¿Cuánta gente cabe en el cielo?

Miguel de Unamuno hablaba de la inmortalidad de papel como aquella forma de supervivencia más allá de la muerte a la que los humanos podemos aspirar en este mundo. Podemos hacernos famosos, podemos hacer algo que merezca la pena mantener en la memoria y que de ello quede prueba en el memorandum colectivo de las bibliotecas. Sin un alma inmortal, esa permanencia, junto con la más difusa herencia biológica, es lo único que puedo esperar que quede de mí cuando yo sea sólo cenizas.

Pero, ¿cuánta gente cabe en este paraíso de papel? ¿Cuáles son sus reglas de acceso? ¿Qué he de hacer para que un San Pedro bibliotecario me deje entrar en su feudo? Es curioso pensar que entrar en este cielo está muy sujeto al devenir temporal ya que, una vez dentro, uno no tiene asegurada la permanencia eterna (no hay funcionarios celestiales), sino que, en cualquier momento, se puede caer expulsado al infierno del olvido. Al principio de la historia, cuando los seres humanos no eran muchos, la presencia sería más fácil: sólo hacía falta hacer algo digno de ser escrito. Grandes guerreros, poetas y filósofos entraban en el paraíso. Sin embargo, cuando el tiempo pasa, nos damos cuenta quien tiene las llaves del cielo no es San Pedro, sino nuestro querido Charles Darwin: una selección natural en el que sólo sobreviven los más famosos dicta las reglas de la inmortalidad. La memoria humana es limitada, y el papel de sus bibliotecas también, así que no todo guerrero, poeta o filósofo famoso cabe. Sólo los más aptos sobreviven y el tiempo juega en contra ya que cada vez nace y muere más gente, con nuevos y meritorios talentos (¿alguna vez el tiempo ha jugado a favor de algo?).
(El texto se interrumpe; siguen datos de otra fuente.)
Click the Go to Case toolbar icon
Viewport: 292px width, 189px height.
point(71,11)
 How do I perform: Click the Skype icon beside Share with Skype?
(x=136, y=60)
En las puertas del cielo hay millones de genios pegándose por entrar.

Aquiles y Héctor entran… ¿Pero entran ya Ajax y Diomedes? Homero y Hesiodo… ¿pero Píndaro y Longo?… Pensemos en que los siglos pasan y pasan, haciendo cada vez más y más difícil la permanencia. Al final sólo quedarán los casos más excepcionales. Pero, ¿y si las reglas de la fama cambian? En términos darwinianos: ¿y si cambia el entorno? La selección natural podrá castigar lo que antes premiaba igual que castigaría la gruesa piel de un oso polar en el desierto. Quizá ya no Homero y Hesiodo, sino Cristiano Ronaldo y Paris Hilton…. no Cervantes sino Belén Esteban…
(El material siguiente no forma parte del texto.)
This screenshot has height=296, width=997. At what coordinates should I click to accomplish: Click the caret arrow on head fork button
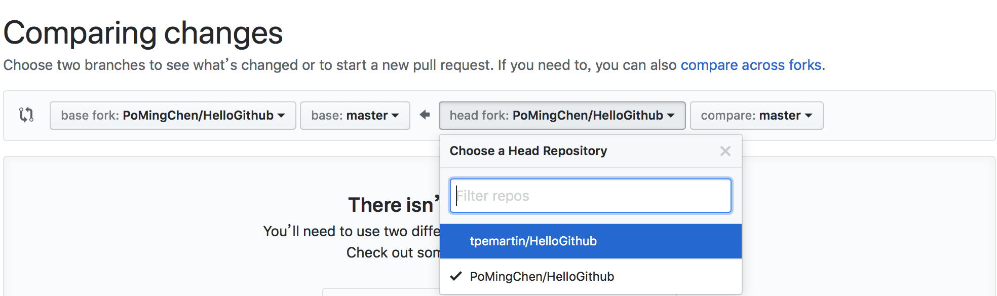click(x=671, y=116)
Y no sólo la moda puede arrojarte al averno, sino la falta de soporte en tierra. Nuestro paraíso de papel necesita un sustento material, al igual que el alma siempre necesita un cuerpo donde alojarse. ¿Y si al devenir del mundo se le antojara que las bibliotecas ya no fueran necesarias? ¿Y si nos encontrásemos en aquel mundo de Ray Bradbury en el que los libros están prohibidos y son quemados sin miramientos? O, poniéndonos más trágicos: nuestro paraíso durará lo que dure la especie humana (que según algunos tiene los días contados. Este hombre será muy listo pero… ¿no la flipa demasiado?).
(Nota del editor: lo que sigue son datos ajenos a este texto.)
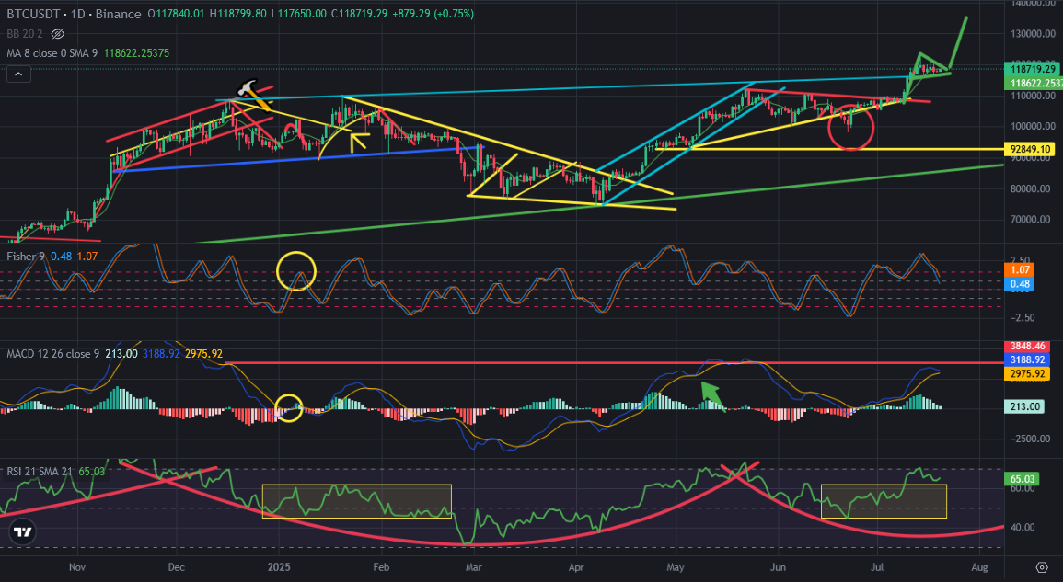Select yellow circle on MACD histogram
Creo que, viendo lo precario de este paraíso, hagamos caso a Epicuro y mejor vivamos siendo conscientes de nuestra inevitable desaparición, pendientes de nuestro presente, de las cosas que nos suceden en nuestra vida y no de las cosas que no nos sucederán a nosotros, a pesar de que lleven nuestro nombre,  ya que estaremos muertos. Además, creo que es mejor fórmula de felicidad centrarse en lo que uno está haciendo sin estar siempre mirando a una dudosa posteridad. No se puede vivir pensando en qué dirá la historia de mí, pues seguramente guardará silencio. Va siendo hora de aceptar, de una vez por todas, nuestra radical finitud.